Major Henry C. Wayne and Lieutenant David D. Porter departed for North Africa, where they were met by a third American, Gwinn Harris Heap, whose father had been the U.S. consul to Tunis for a number of years. They acquired thirty-three camels before departing for home in February 1856.

Camels and Dromedaries
were imported

The ocean voyage from the Mediterranean, through the Strait of Gibraltar, and across the Atlantic was  uneventful considering the fragile cargo. On May 14, 1856, the camels came ashore at Indianola, Texas. Ten acres of land had been set aside for them and a two-hundred-foot-long shed had been built to house them. Major Wayne decided first to acclimate the camels to the intense humidity of the Gulf Coast by letting them rest in a large corral.

Writing to Secretary of War Jefferson Davis, Navy Lieutenant Porter said, "We have lost on the voyage but one of those we purchased…and she died from no want of care, but because she was unable to produce her young one…We still have more than we started with, some young ones having been born on the passage, and are in fine condition. All the other camels I am happy to say have not received a scratch…They are looking a little shabby just now, most of them shedding their hair…but they are fat and in good health.

Three weeks later, the animals began first leg of the trip that would take them to San Antonio, Texas, on to El Paso, Albuquerque, and across the arid Southwest all the way to Fort Tejon, California. The camels performed extremely well. Capable of carrying loads of up to twelve hundred pounds—larger than a horse or mule could carry—the beasts lumbered along at a slow but steady pace.
The geat camel experiment eventually failed. With the advent of the Civil War, the personnel at Union garrisons in the Southwest scattered before the advancing Confederates. Some of the imported animals were set free and some were kept in captivity.

Hajid Ali's monument
A monument in Quartzite, Arizona pays tribute to chief camel driver, Hajid Ali, called Hi Jolly. After the camel experiment failed, he used some of the released camels to conduct a freight business. Later he married and worked in Quartzite. The monuement is at his last campsite. At his death, he believed small families of camels still roamed in remote areas of the Southwest.

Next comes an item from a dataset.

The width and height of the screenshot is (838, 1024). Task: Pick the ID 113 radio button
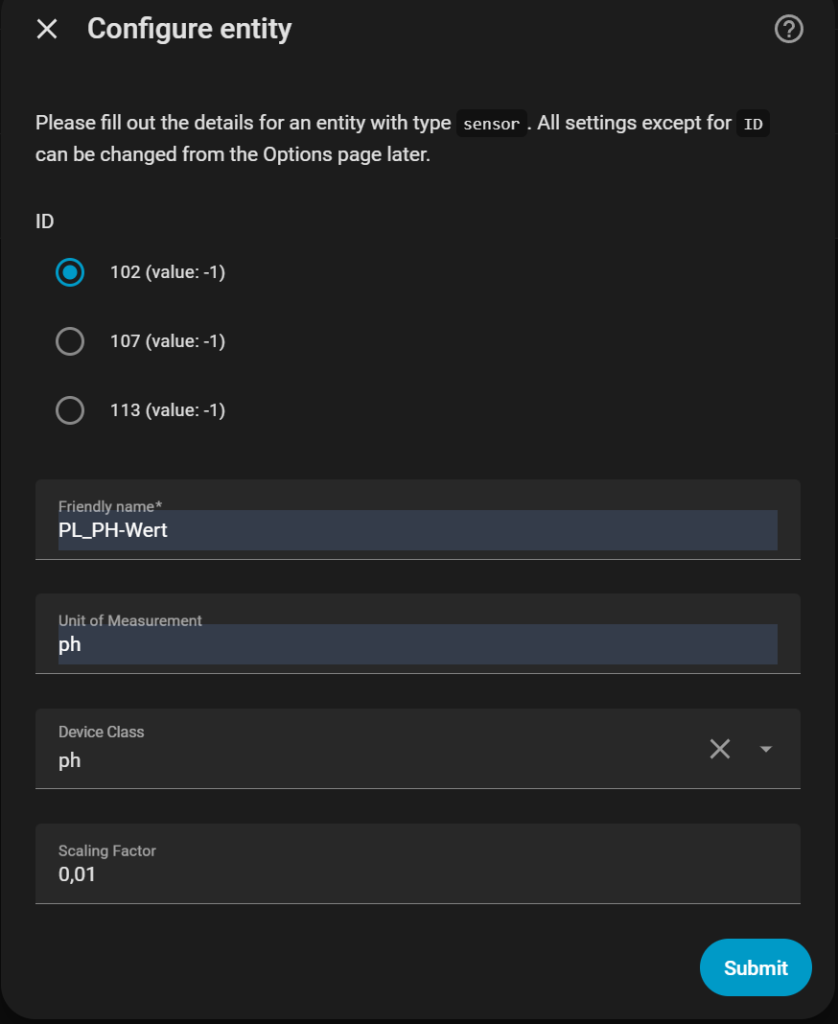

The last known camel corp survivor died in a Los Angeles zoo in 1934. However, even today people occasionally tell tales of seeing lone camels in remote corners of the Southwest.

Note: Portions of this info was gleaned from an article in the book IT HAPPENED IN TEXAS, by James A. Crutchfield, 1996,Two Dot Press, Helena, Montana.

Caroline Clemmons is the author of historical and contemporary books set in the Southwest.